If done correctly, the benefits continue.  For example, Include faculty and your advisor in your writing process to nurture and develop your writing and research skills.  You should be prepared to grow in this area, even if you believe you are a strong writer. 

Letting faculty, advisors, and mentors (FAM) know about your goals can increase the opportunity that your name will come up during conversations when looking for students to participate in activities. Remember, speaking with faculty and advisors are not limited to your coursework.  Make time to stop in during office hours or make an appointment to discuss interests that could enhance your graduate school experience.  Think of graduate school as a village of networks that includes your FAM.  Use all the resources, attend meetings and workshops that pertain to your interest, and be willing to meet other students, but remain focused and vigilant of your time and schedule.  That being said, networking for some is not as easy.  Introverts should read the following paragraph to work on stepping out their comfort zone. Extroverts can skip this paragraph and continue to read. 
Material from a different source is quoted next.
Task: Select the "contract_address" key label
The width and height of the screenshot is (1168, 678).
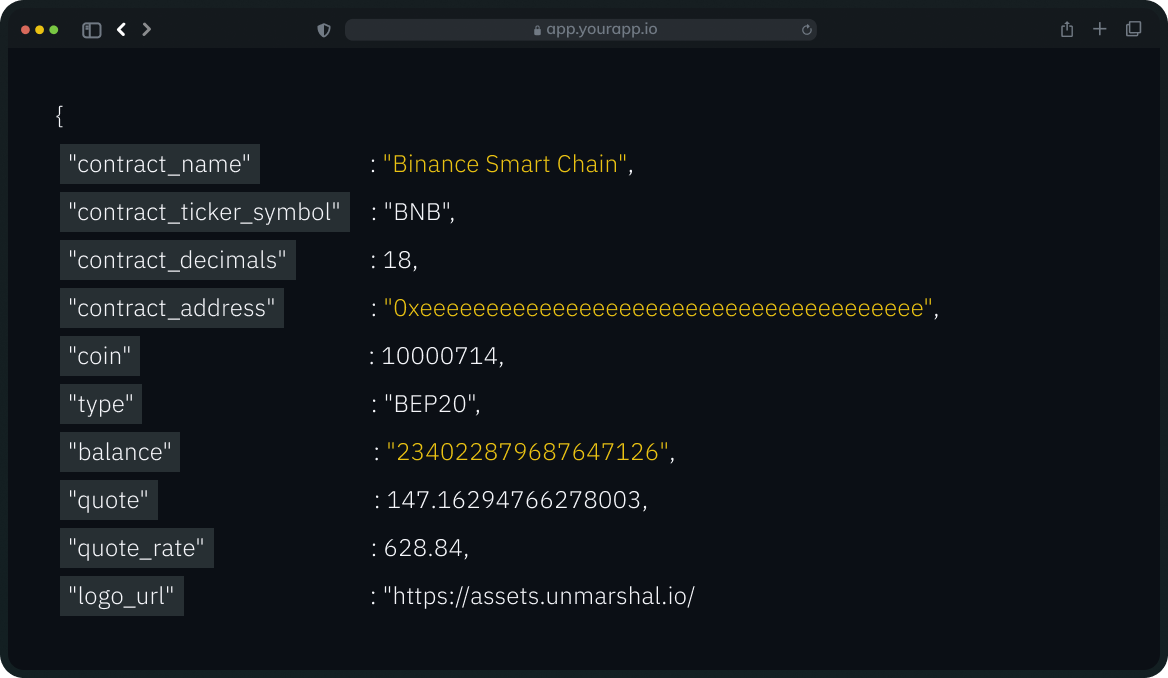Action: [172, 308]
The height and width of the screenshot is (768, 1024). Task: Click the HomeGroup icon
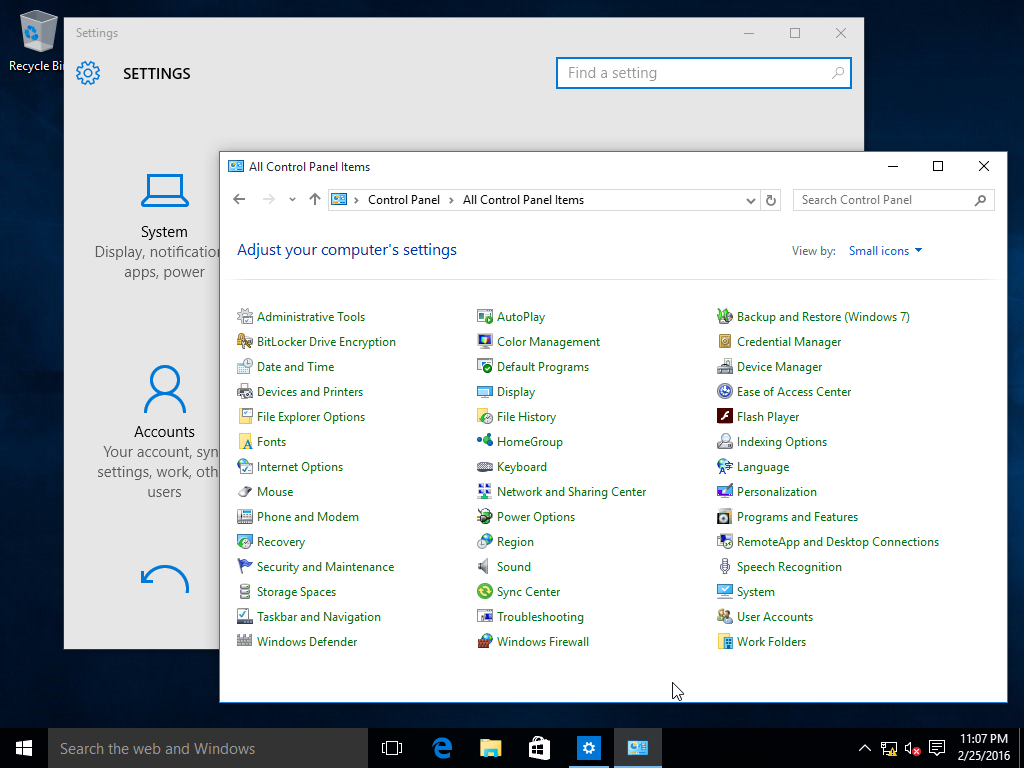coord(485,442)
Developing a rapport with FAM requires developing networking skills especially if you consider yourself an introvert. Skills that could come with a little practice if you are willing to change your mindset to approach others and be approachable.  Don’t stop reading now with plans to bury your head in the books and hope you can get what you need only from books and YouTube.  Incorporate some techniques to move outside your comfort zone, doing so stimulates personal growth.  Make plans to attend a departmental meeting, workshop, and/or function.  Sit near the front for more visibility and be prepared to chat after the session.  Make an effort to approach the speaker after the presentation to introduce yourself.  It would be nice to have something to say, like a question about their presentation or inquiring about a source for additional information.  If you’re not ready for the “big league” just yet, then walk over to the refreshment table and make small talk or practice on people in your department.  Engage in school-related questions or small talk to become comfortable with initiating the conversation. I say this with caution and be sure to read the disclaimer, but practice on strangers in the grocery line. Ask about an item they are purchasing or ask them have they tried an item you are purchasing.  Make sure the items are not apples or oranges, they might figure you to be a little odd. 
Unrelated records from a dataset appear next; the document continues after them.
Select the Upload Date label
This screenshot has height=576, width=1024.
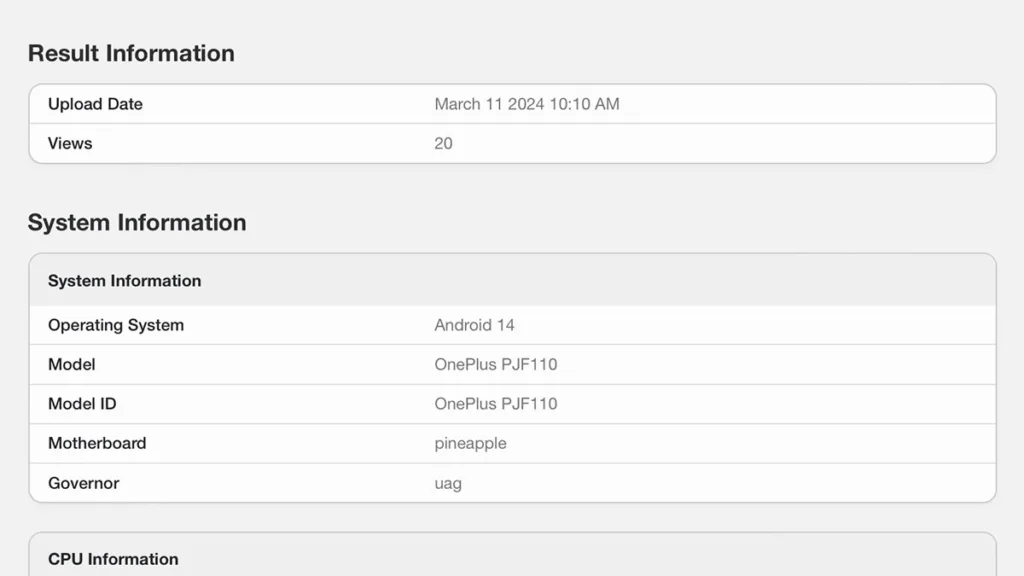(95, 104)
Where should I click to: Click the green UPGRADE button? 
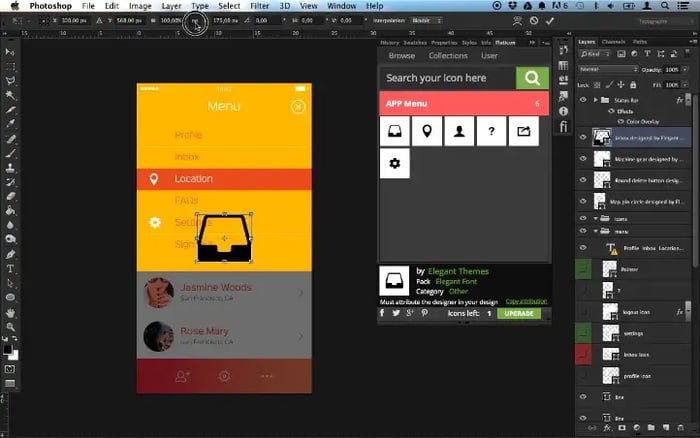click(518, 313)
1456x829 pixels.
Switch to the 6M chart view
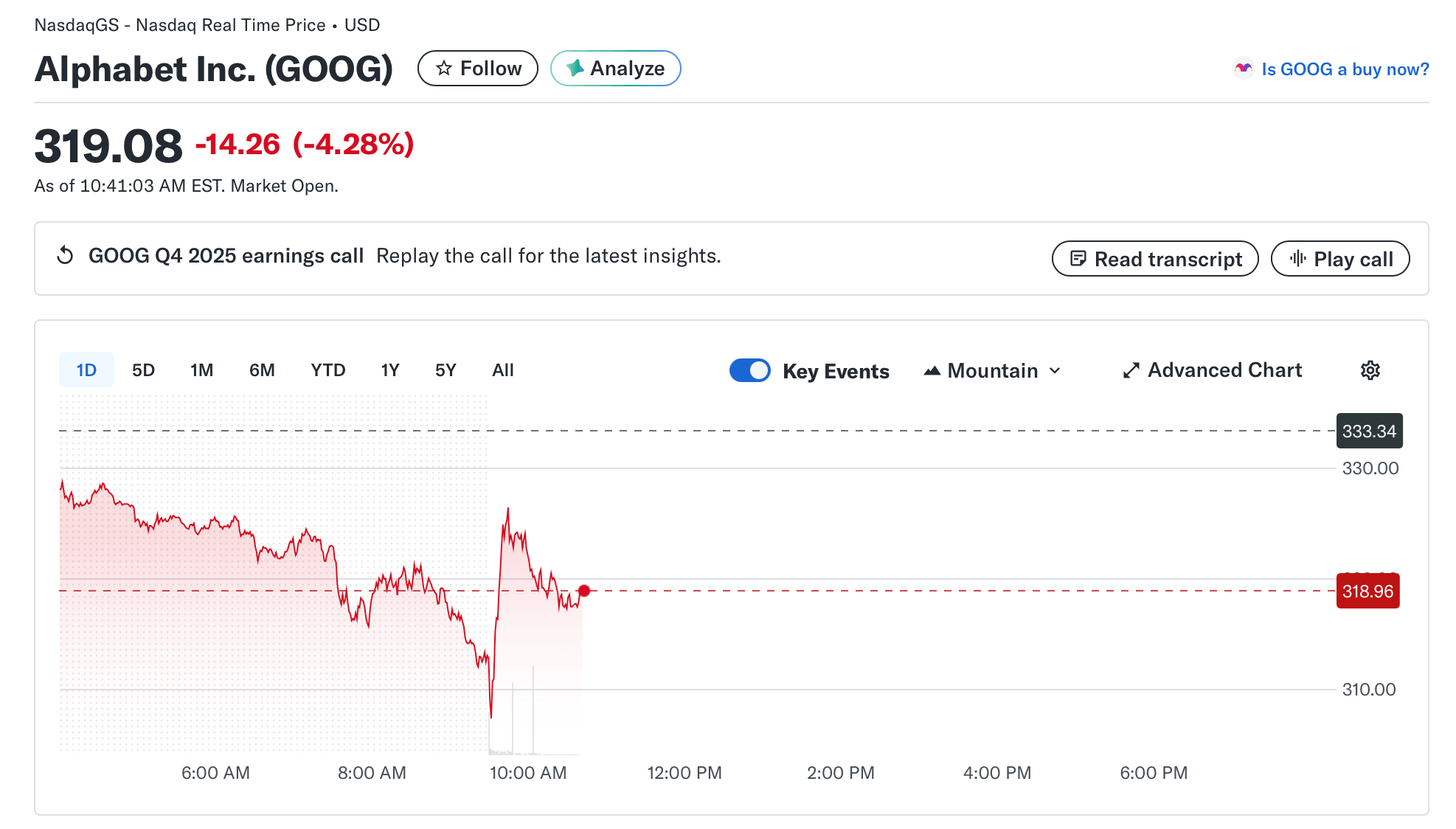pyautogui.click(x=262, y=370)
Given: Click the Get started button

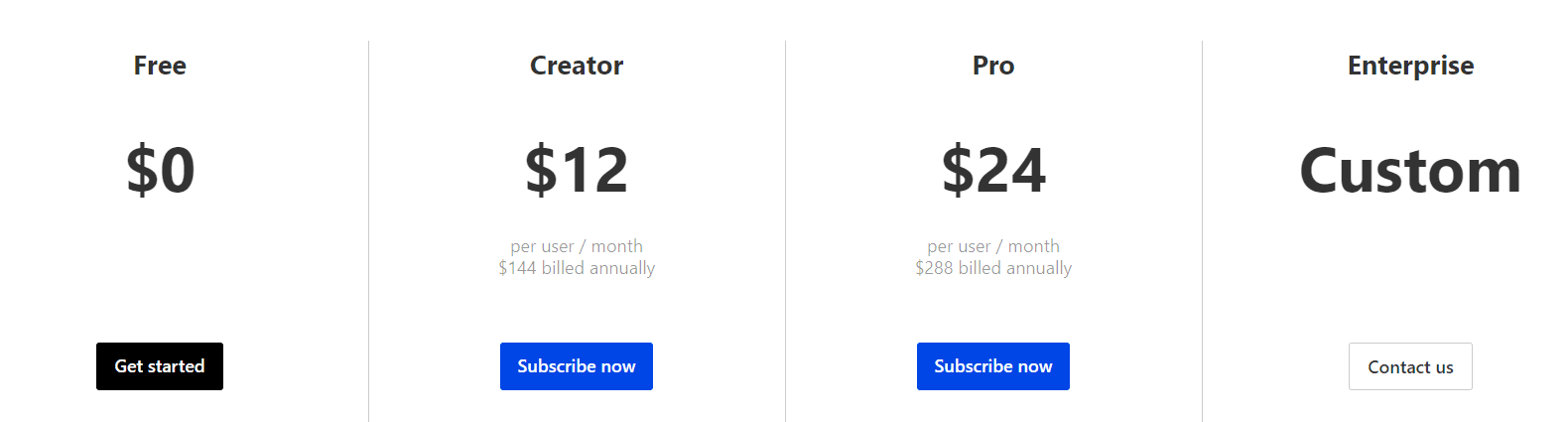Looking at the screenshot, I should coord(160,366).
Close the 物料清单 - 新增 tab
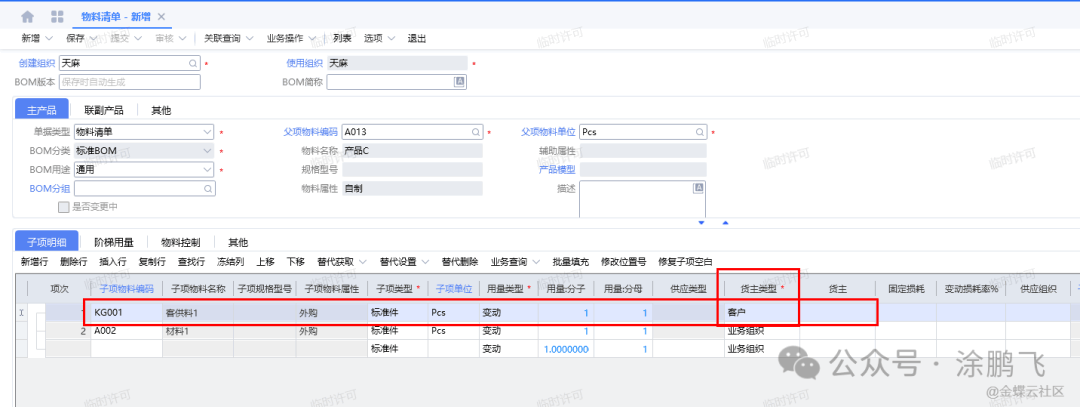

If you are an extrovert, I doubt that you even clicked on this section because it’s likely you have already developed a rapport with faculty and have established a few mentoring relationships.  Continue to attend graduate school events and workshops and meet your peers.  If you see a peer that appears to be struggling with getting acquainted, reach out and introduce yourself and invite them to a graduate school function.  


Moving Forward

Use your FAM’s time wisely.  Most FAM have less than 20 minutes to spend with you, for this reason, generate your questions prior to your visit. If you have met previously, review your notes and have any assignments completed. Use your list of questions to guide you through the meeting and to stay on task. Any minute the meeting could be interrupted and requiring you to rescheduled.  Your goal is to have all your questions answered within the first 10 minutes; additional time with your FAM should be considered bonus time.
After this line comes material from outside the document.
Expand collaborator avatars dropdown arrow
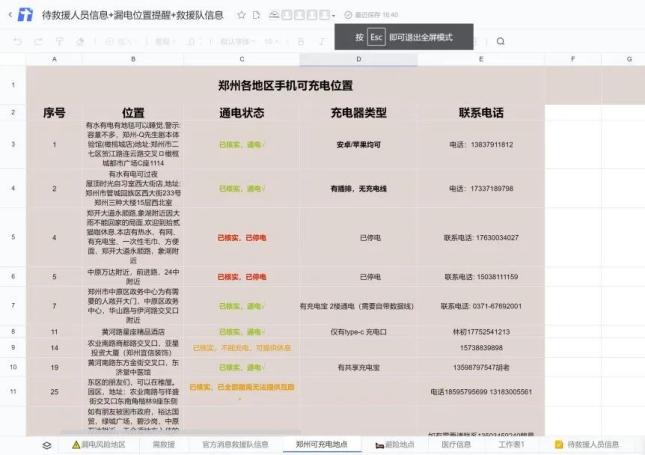(x=333, y=16)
Your FAM is grooming you to make a contribution to new knowledge in the field and can be instrumental in your growth to becoming an effective writer and researcher.  Your ability to show your FAM that you are prepared for the meetings and take your role as student seriously will go a long way with your FAM.  All FAMs are willing to invest time into students who show potential, who are professional and respectful, have a passion for their research, and a genuine interest in the field.  Continue to grow and show your FAM that you are willing to grow. Be smart, work smart, and grow smart.